Chickens have been gene-edited to acquire resistance to bird flu, suggesting a possible way to protect flocks from future outbreaks. But years of further testing and regulatory approval are needed before gene-edited birds can be farmed for consumption.
Since 2021, a record outbreak of avian flu has devastated poultry farms and wild birds worldwide, caused by the H5N1 subtype of the influenza A virus. The outbreak has also spread to some mammals and occasionally people – including two fatal cases in Cambodia in the past week.
As a result, countries including Mexico, France and Ecuador have recently joined China in vaccinating poultry against bird flu. But the US and UK have decided against this strategy, partly due to concerns that current vaccines don’t provide full protection against the circulating strains and would lead to resistant forms of the virus evolving.
Alewo Idoko-Akoh at the University of Bristol, UK, and his colleagues have now tested whether gene editing can be used to protect chickens from the virus. All subtypes of the bird flu virus use a chicken protein called ANP32A to replicate inside chicken cells. By editing genes in chicken cells using CRISPR technology, the researchers found that changing two amino acids in ANP32A prevented the virus from being able to replicate in the cells.
They then edited chicken embryos to produce 10 chickens with the altered form of ANP32A, before exposing the birds to a natural dose of the H9N2 subtype of bird flu, which causes milder illness than H5N1. The team also exposed a group of 10 non-edited chickens to the virus and swabbed all the birds’ airways daily for seven days after exposure. All of the non-edited chickens became infected, but only one of the gene-edited chickens did.
Idoko-Akoh and his colleagues repeated the experiment with a viral dose 1000 times higher than the natural dose. This time, 5 out of 10 gene-edited birds became infected, but the virus levels in their airways were substantially lower than it was in non-edited chickens.
In these birds, the virus had acquired genetic mutations that enabled it to replicate with the help of two proteins similar to ANP32A, called ANP32B and ANP32E, reducing its reliance on ANP32A. This could explain why some of the gene-edited birds became infected.
The researchers then showed that editing the genes for all three proteins together completely prevents virus replication in chicken cells. “We are planning to genetically edit chickens to target all three genes, which we think will be needed to make birds completely resistant to bird flu,” says Idoko-Akoh. “We’re aiming for complete protection to avoid the emergence of viruses resistant to the gene edits.”
Despite the promising results, there are many barriers to overcome before bird flu-resistant chickens hit the market. “I’m thinking it’ll be 20 years from now before we might have gene-edited chickens in farms, says Idoko-Akoh. “You have to test for the health and welfare of the chickens, breed the chickens and distribute them.”

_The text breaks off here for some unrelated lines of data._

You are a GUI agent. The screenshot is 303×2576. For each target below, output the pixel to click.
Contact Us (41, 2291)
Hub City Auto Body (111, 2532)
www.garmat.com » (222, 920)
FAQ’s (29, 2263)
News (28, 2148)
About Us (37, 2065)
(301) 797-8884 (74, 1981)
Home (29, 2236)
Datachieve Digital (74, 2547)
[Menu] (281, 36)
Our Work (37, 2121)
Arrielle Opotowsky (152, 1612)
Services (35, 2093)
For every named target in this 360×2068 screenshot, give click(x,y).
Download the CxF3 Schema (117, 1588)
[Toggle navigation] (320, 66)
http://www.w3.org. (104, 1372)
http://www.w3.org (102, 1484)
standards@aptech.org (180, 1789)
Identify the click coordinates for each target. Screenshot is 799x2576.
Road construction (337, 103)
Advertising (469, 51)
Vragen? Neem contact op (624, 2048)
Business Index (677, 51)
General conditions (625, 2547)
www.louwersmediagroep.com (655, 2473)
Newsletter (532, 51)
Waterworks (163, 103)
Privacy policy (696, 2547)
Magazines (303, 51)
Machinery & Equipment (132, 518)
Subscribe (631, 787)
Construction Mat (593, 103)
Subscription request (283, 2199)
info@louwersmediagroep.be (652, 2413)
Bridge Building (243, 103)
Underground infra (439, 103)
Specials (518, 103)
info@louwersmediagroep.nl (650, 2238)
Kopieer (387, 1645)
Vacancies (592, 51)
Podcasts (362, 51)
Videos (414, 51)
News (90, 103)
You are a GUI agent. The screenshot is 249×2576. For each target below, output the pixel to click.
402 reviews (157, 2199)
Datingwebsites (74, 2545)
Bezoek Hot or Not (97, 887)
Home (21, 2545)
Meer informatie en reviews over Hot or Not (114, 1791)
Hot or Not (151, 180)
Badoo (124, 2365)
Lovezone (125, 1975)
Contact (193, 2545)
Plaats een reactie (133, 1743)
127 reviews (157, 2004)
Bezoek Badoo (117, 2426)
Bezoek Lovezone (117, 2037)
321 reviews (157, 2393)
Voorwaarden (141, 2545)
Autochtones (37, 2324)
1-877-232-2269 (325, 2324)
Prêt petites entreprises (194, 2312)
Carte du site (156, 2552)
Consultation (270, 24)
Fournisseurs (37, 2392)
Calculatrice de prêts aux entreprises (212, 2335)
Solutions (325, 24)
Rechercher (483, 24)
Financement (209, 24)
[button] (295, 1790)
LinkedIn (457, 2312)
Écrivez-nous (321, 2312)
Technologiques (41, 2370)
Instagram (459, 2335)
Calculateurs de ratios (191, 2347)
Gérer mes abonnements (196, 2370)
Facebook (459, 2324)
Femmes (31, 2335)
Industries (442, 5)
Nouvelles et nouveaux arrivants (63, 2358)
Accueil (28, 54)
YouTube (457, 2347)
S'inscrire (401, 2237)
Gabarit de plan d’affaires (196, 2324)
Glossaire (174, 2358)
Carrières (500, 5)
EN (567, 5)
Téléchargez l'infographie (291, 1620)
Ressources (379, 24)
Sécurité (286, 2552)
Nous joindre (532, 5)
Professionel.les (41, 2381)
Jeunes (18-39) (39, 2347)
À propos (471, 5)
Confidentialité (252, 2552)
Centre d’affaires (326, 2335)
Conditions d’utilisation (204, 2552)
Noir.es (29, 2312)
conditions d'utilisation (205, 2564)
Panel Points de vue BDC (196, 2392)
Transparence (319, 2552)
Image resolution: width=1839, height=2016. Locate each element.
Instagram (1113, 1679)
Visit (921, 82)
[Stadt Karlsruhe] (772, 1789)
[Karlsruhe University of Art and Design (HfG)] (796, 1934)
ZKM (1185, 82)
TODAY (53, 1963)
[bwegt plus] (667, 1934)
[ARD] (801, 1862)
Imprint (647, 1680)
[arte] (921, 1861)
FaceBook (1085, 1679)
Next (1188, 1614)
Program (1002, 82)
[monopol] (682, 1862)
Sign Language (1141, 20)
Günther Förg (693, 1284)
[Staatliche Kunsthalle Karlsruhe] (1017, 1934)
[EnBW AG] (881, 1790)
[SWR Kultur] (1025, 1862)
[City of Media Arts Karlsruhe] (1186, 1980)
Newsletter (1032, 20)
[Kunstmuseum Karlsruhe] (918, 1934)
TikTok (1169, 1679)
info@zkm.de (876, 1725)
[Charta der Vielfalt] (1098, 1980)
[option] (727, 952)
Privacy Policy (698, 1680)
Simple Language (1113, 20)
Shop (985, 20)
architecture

“Rolling out the technology will be pretty expensive, and that may create an issue in terms of access in places like Africa and Asia where some of the greatest risk for bird flu exists,” he says.
Culturally sensitive discussions about the technology will be necessary to find out what people find acceptable in terms of food production, says Idoko-Akoh.
“This is a really fantastic study at a time where we’re having a global crisis of avian influenza,” says Kirsty Short at the University of Queensland, Australia. “They really thoroughly investigated gene editing as a way to give birds resistance to influenza.”
“We may never achieve 100 per cent protection [against bird flu] using this approach alone, but a combination of genetic modification, widespread vaccination and improved farming practices, such as reducing contact between birds, could be really effective,” says Short.